Your task is to transcribe, word for word, the line containing "The width and height of the screenshot is (2466, 562)." and all lines that follow it to the end of the entries. Leave out the pictures.

• _Data excerpts_:
---
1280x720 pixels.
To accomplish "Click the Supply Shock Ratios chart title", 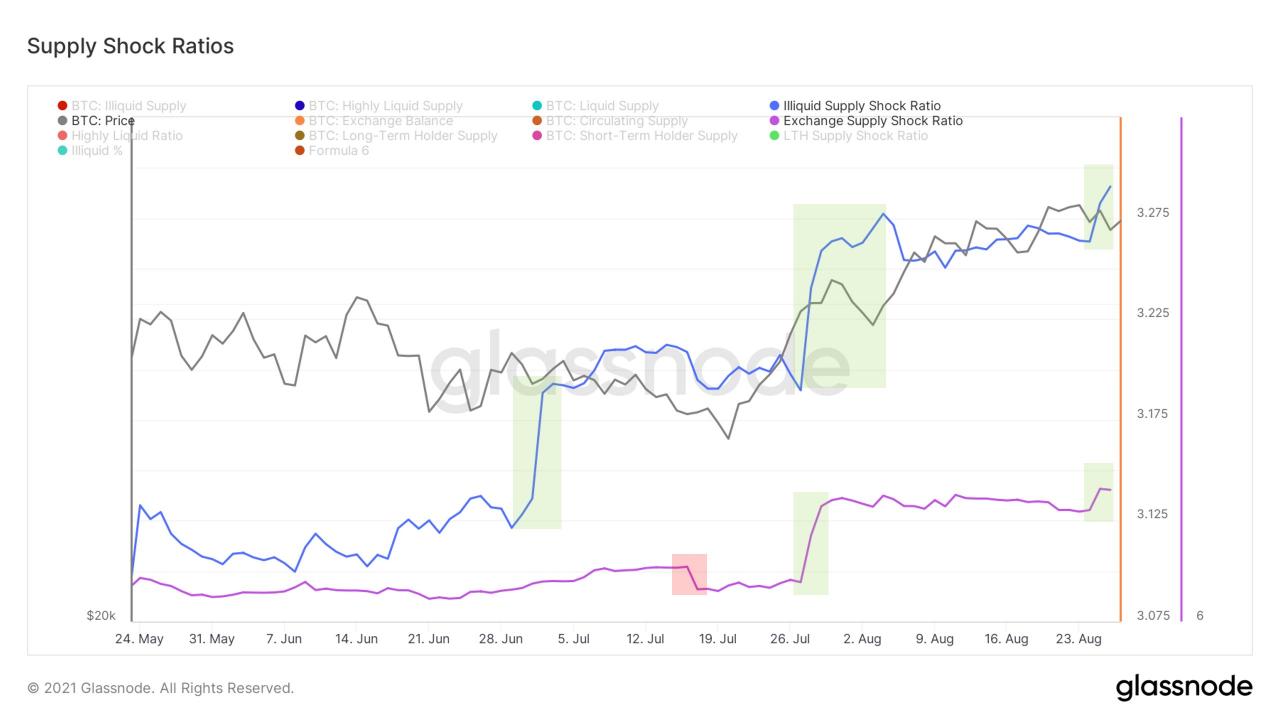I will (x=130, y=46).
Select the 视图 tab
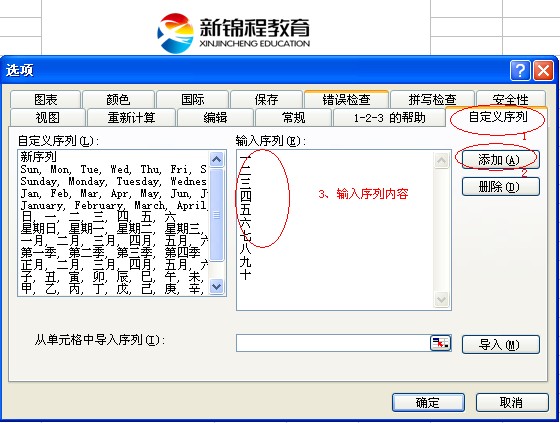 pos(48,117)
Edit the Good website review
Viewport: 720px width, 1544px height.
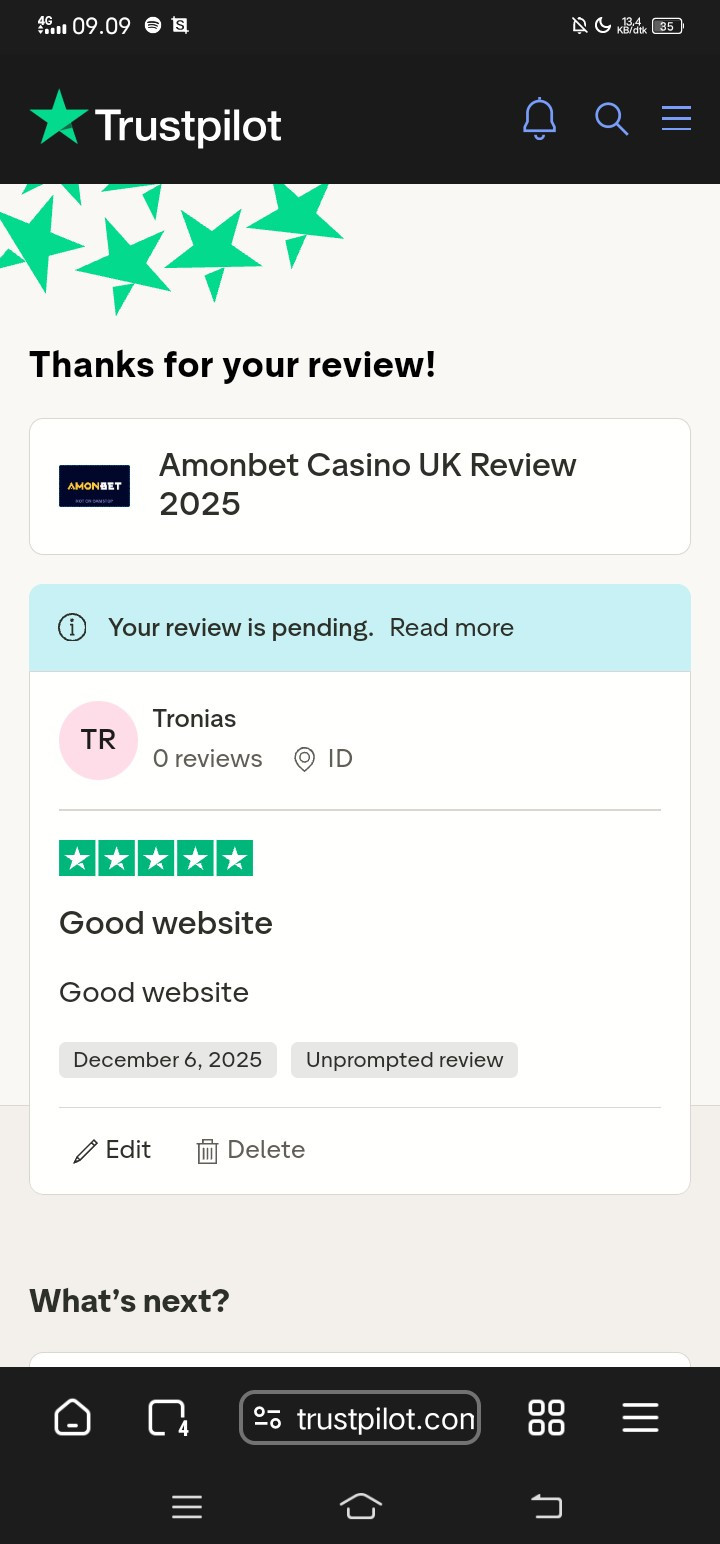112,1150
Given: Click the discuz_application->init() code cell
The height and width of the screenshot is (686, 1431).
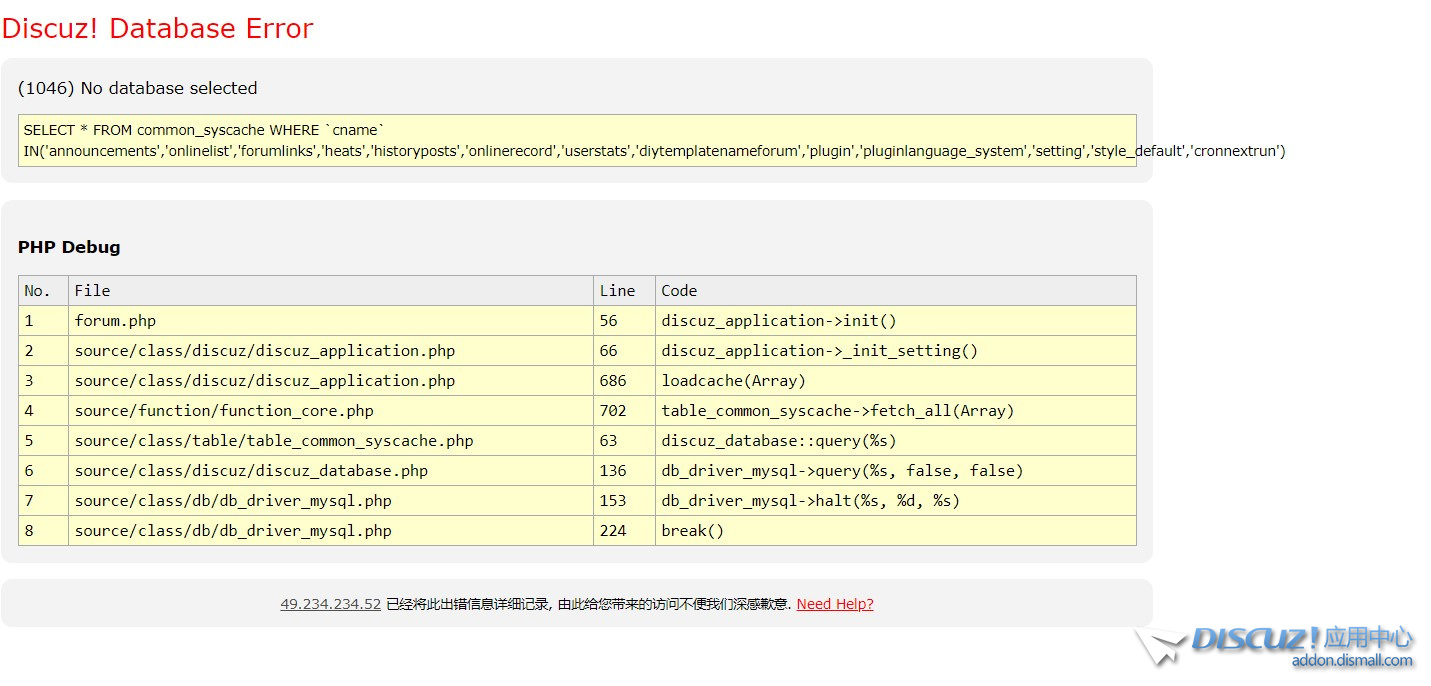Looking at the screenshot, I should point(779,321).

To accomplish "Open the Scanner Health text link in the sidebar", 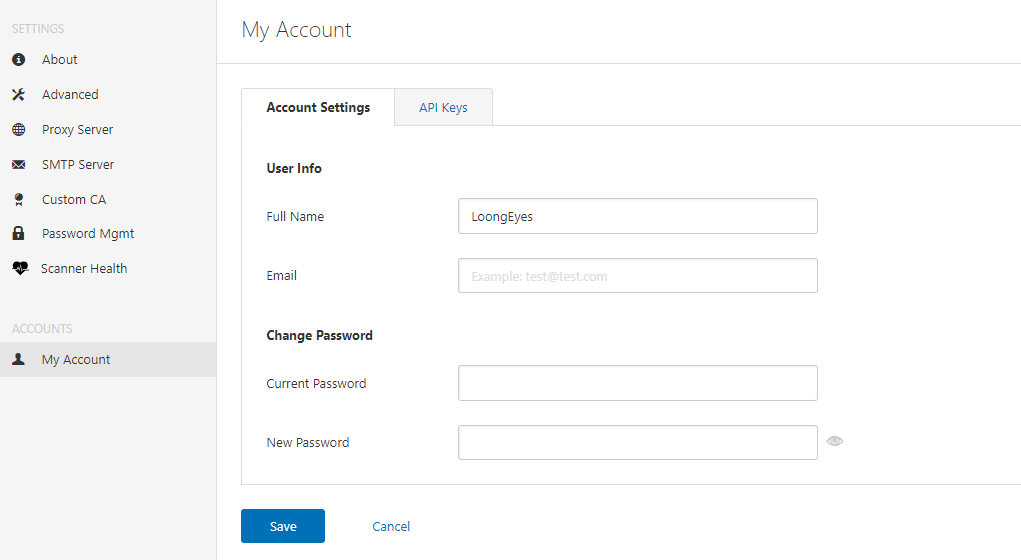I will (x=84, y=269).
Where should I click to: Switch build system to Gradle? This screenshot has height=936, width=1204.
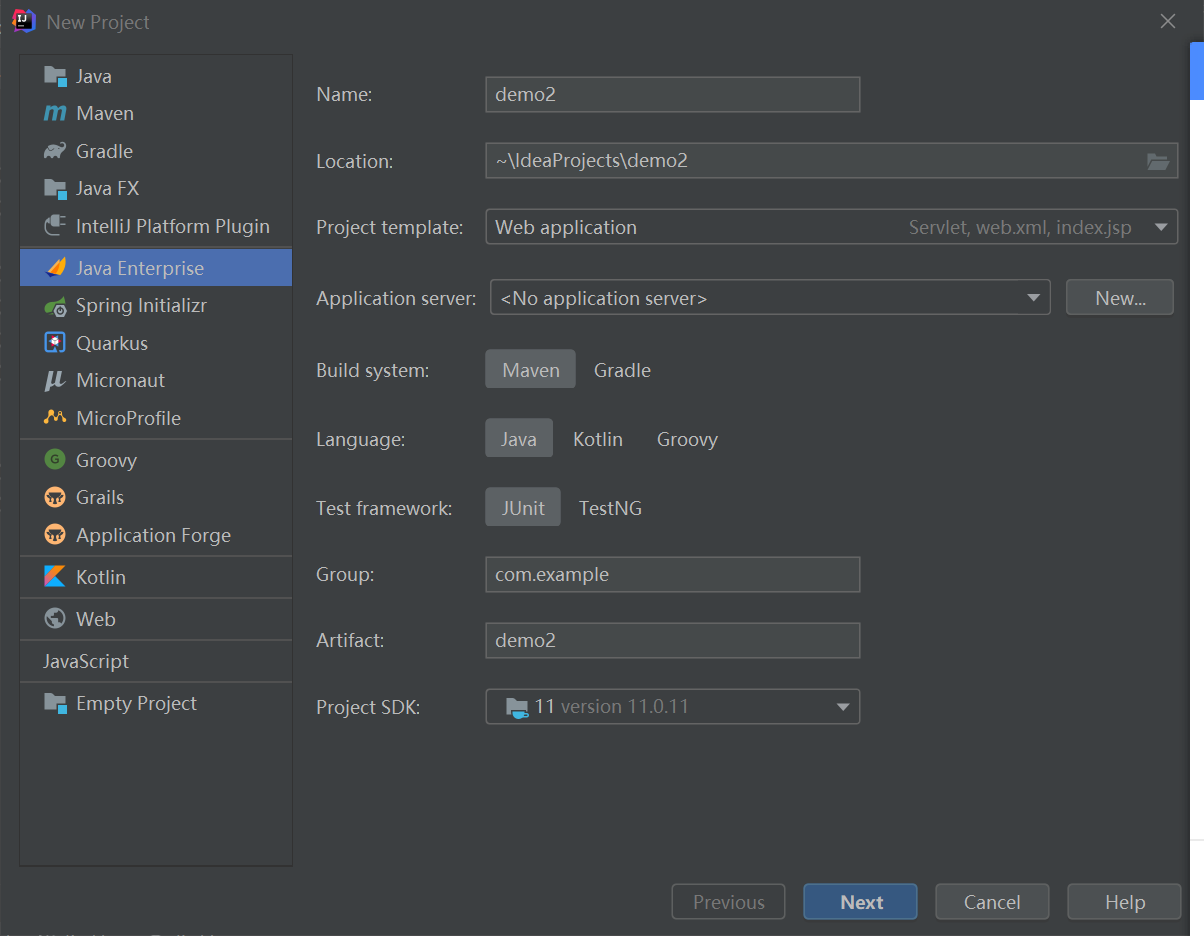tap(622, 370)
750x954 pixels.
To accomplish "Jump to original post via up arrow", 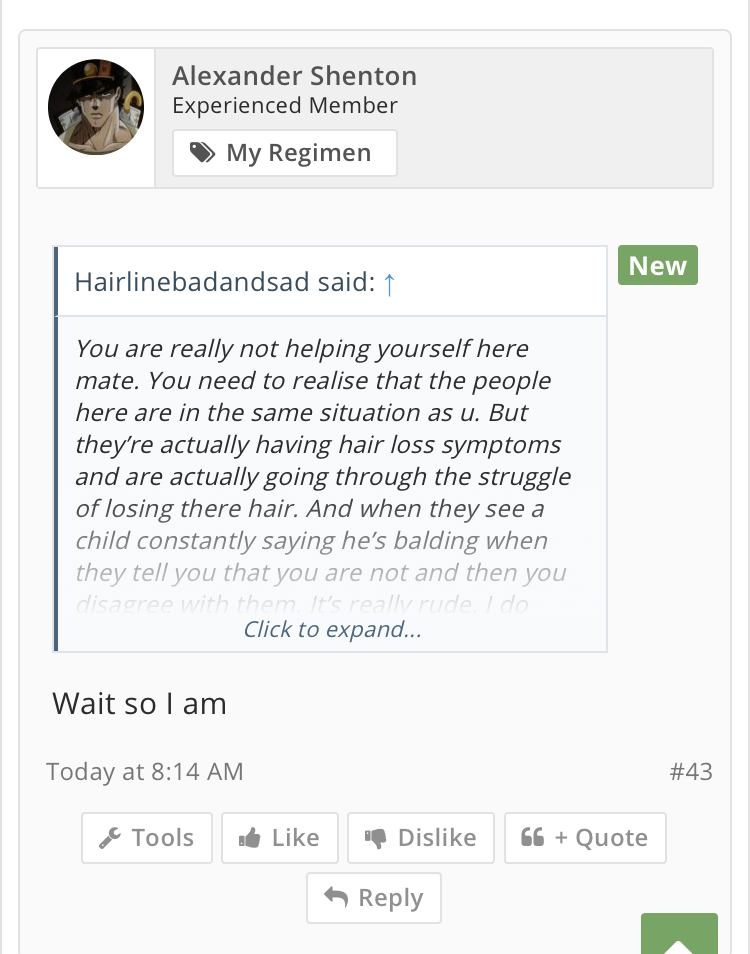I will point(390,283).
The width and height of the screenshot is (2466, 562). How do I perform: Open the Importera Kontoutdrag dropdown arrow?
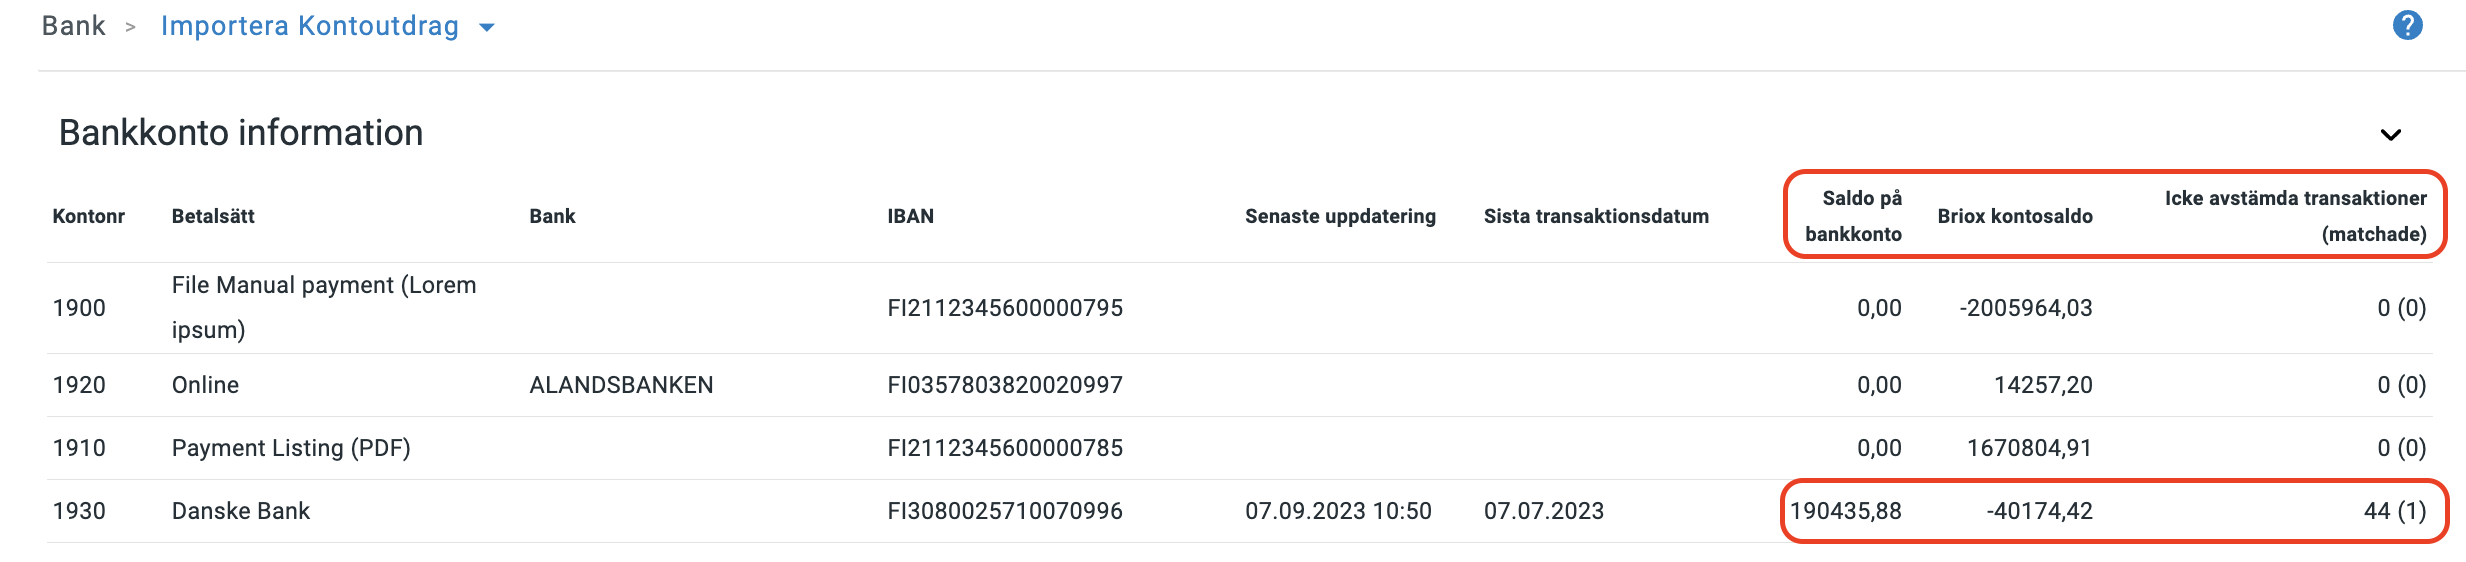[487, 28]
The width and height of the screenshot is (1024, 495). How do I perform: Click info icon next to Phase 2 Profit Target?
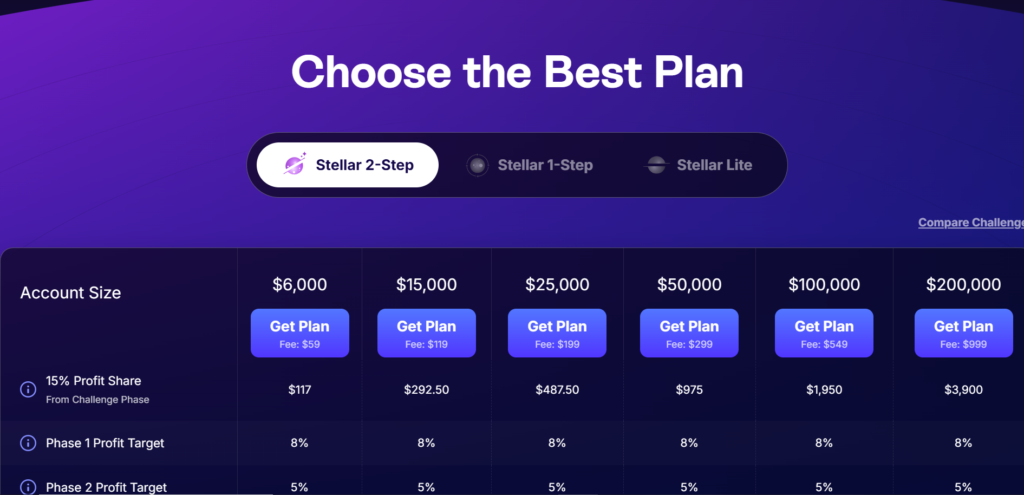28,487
---
• _RESPONSE TO THE EXERCISE_:
The width and height of the screenshot is (2466, 562). How do I perform: Open the Importera Kontoutdrag dropdown arrow?
[487, 28]
The width and height of the screenshot is (1024, 495). How do I perform: Click info icon next to Phase 2 Profit Target?
28,487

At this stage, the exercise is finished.